▶ [Data under study]:
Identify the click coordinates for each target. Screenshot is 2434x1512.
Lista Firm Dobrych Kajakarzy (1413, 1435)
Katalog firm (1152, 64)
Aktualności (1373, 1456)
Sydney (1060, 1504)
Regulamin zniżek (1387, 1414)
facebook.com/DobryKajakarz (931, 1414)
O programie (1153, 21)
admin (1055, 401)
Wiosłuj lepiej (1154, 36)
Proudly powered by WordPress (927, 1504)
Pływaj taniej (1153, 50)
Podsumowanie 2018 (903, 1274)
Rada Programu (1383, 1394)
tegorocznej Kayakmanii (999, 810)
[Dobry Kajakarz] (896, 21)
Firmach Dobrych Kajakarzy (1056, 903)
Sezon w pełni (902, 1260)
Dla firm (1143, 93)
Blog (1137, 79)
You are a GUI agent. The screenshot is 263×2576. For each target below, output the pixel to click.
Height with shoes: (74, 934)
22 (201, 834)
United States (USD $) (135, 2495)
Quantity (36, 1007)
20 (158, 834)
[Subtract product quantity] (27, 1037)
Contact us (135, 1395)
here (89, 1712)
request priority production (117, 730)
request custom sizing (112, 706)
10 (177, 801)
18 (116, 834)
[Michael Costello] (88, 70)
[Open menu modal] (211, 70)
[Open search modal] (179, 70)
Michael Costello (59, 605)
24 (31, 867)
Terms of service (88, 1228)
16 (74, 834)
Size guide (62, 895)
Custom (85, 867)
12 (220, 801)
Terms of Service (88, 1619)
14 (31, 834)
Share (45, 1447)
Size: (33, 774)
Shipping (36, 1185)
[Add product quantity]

▶ [Problem details]:
Starting with the line that holds "Sezon w pełni (902, 1260)", copy every line through the end of the data above. Reproduce them exactly, with no other material.

▶ [Answer to this task]:
Sezon w pełni (902, 1260)
Dla firm (1143, 93)
Blog (1137, 79)
You are a GUI agent. The screenshot is 263×2576. For each target below, output the pixel to click.
Height with shoes: (74, 934)
22 (201, 834)
United States (USD $) (135, 2495)
Quantity (36, 1007)
20 (158, 834)
[Subtract product quantity] (27, 1037)
Contact us (135, 1395)
here (89, 1712)
request priority production (117, 730)
request custom sizing (112, 706)
10 (177, 801)
18 (116, 834)
[Michael Costello] (88, 70)
[Open menu modal] (211, 70)
[Open search modal] (179, 70)
Michael Costello (59, 605)
24 (31, 867)
Terms of service (88, 1228)
16 (74, 834)
Size guide (62, 895)
Custom (85, 867)
12 (220, 801)
Terms of Service (88, 1619)
14 (31, 834)
Share (45, 1447)
Size: (33, 774)
Shipping (36, 1185)
[Add product quantity]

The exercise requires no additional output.